─── Source text
Economy, International Markets, Week in Review
United Kingdom economy falters
The United Kingdom’s economy shrunk for the second month in May, with gross domestic product falling by 0.1%. While many economists expected the economy to grow in May, the country had a hard time navigating global economic instability.

The United Kingdom’s economy shrunk for the second month in May, with gross domestic product falling by 0.1%. While many economists expected the economy to grow in May, the country had a hard time navigating global economic instability.
“The lack of momentum in the UK economy indicated by these sluggish figures means that an August interest rate cut currently looks inevitable, despite the recent spike in inflation,” said Suren Thiru, economics director at accountancy body Institute of Chartered Accountants in England and Wales, per Reuters.
Ever since the Labour government took power in July 2024, economic growth has been a priority. Prime Minister Keir Starmer’s has had a hard time driving economic growth, with a tax hike on employers and a trade war with the United States stifling growth. The lingering threat of tariffs from the United States has brewed uncertainty in UK markets, especially as the US is the largest export destination for goods flowing out of the UK. The beginning of the year saw increased exports, as many sought to get ahead of the tariffs originally slated for April and subsequently delayed.
“The second straight decline in monthly real GDP in May will increase concerns that the government’s growth plan has been derailed by external and domestic shocks,” said Raj Badiani, economics director, Europe, at S&P Global Market Intelligence, per Reuters.
The first quarter of 2025 saw strong growth in the economy, but the sudden downturn reflects how US tariffs have weighed on the UK’s economic outlook. After April saw the steepest monthly decline in GDP since October 2023, the International Monetary Fund reduced the UK’s predicted growth from 1.6% to 1.1%.
──────
─── Information shown
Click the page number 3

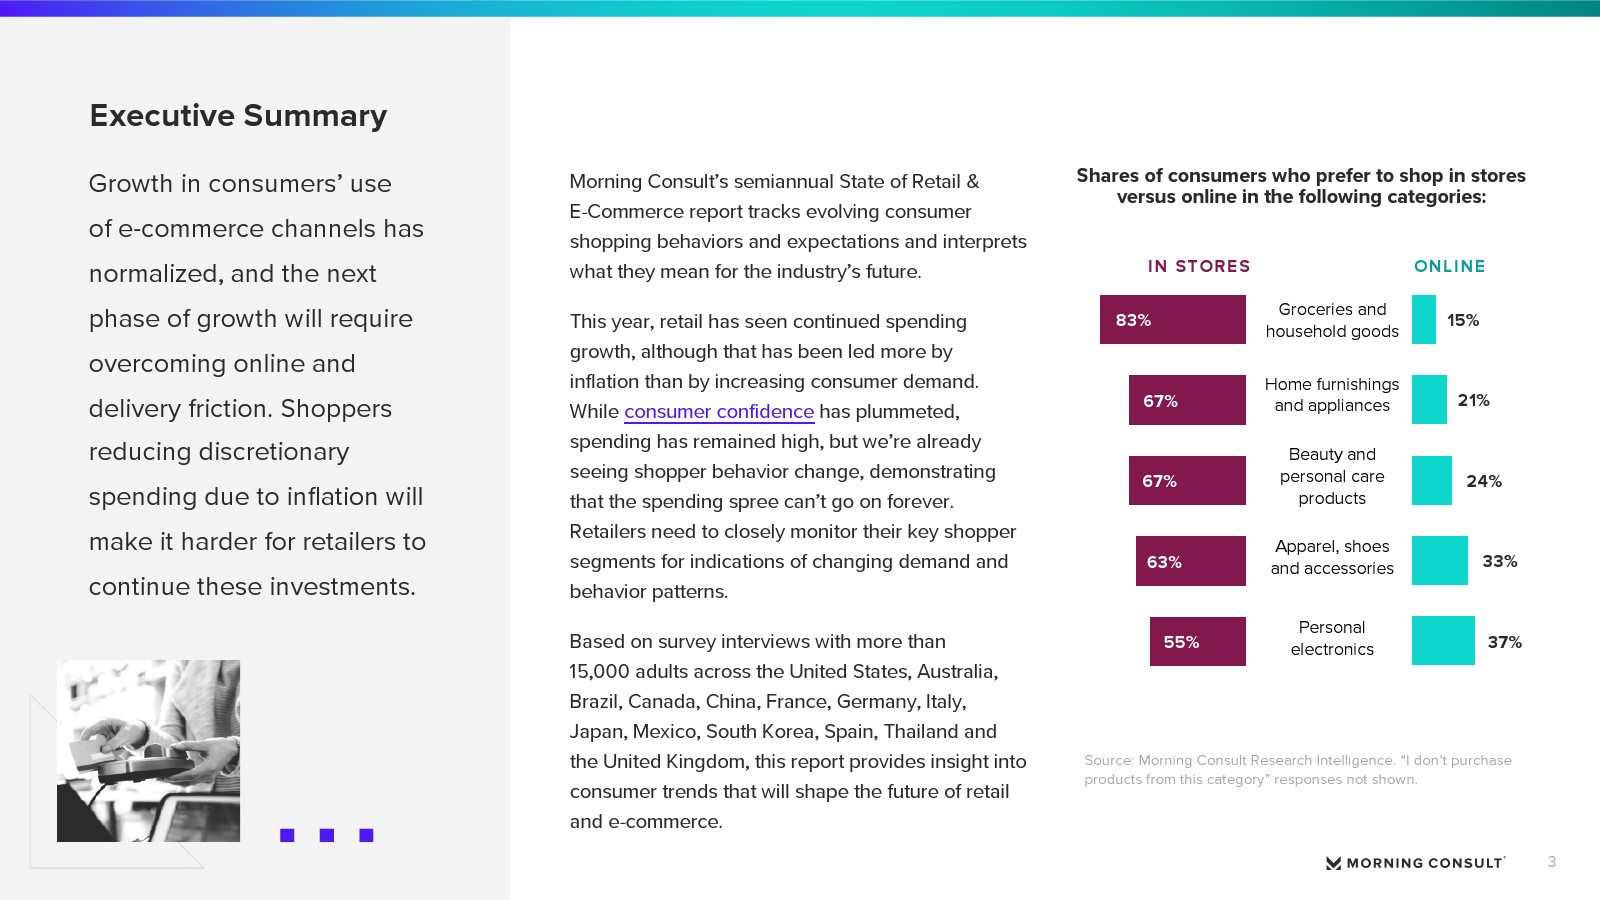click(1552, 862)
──────
▶ [Problems and tasks]
1. According to the article on the UK economy, to what figure did the International Monetary Fund reduce the UK's predicted growth?
2. Write the next paragraph of the article on the UK economy, picking up after its final sentence.
The material above was drawn from a separate source, not from the article on the UK economy.

▶ [Answer section]
1. 1.1%, down from 1.6%.

2.
Industry is also struggling considering economic uncertainties, with output declining 0.9% in May after dropping 0.6% in April, according to the Wall Street Journal. The job market is also weakening, with payrolls falling by 109,000 in May, the largest drop since the onset of the pandemic in 2020.
“Risks and uncertainty associated with geopolitical tensions, global fragmentation of trade and financial markets and pressure on sovereign debt markets are still elevated,” Governor of the Bank of England Andrew Bailey said, per the WSJ.
Of the credit managers with business in the United Kingdom, 93% are established and 7% are new customers. According to FCIB’s Credit and Collections Survey, 43% of these customers are granted 31-60 day terms, 36% are on 1-30 day terms and 7% are on 61-90 day terms. Another 14% do not extend credit to customers in the United Kingdom.
On average, customers are nine days beyond terms, with delays largely being attributed to billing disputes (64%), supply chain issues (36%) and customer payment policy (27%).
“Establish good rapport with your customers,” one respondent wrote. “Letters of credit are recommended if you are extending a larger line of credit.” “Do your due diligence on your customer, the five C’s of credit need to be fully vetted,” another respondent wrote. “Look for any news or reviews on the customers.”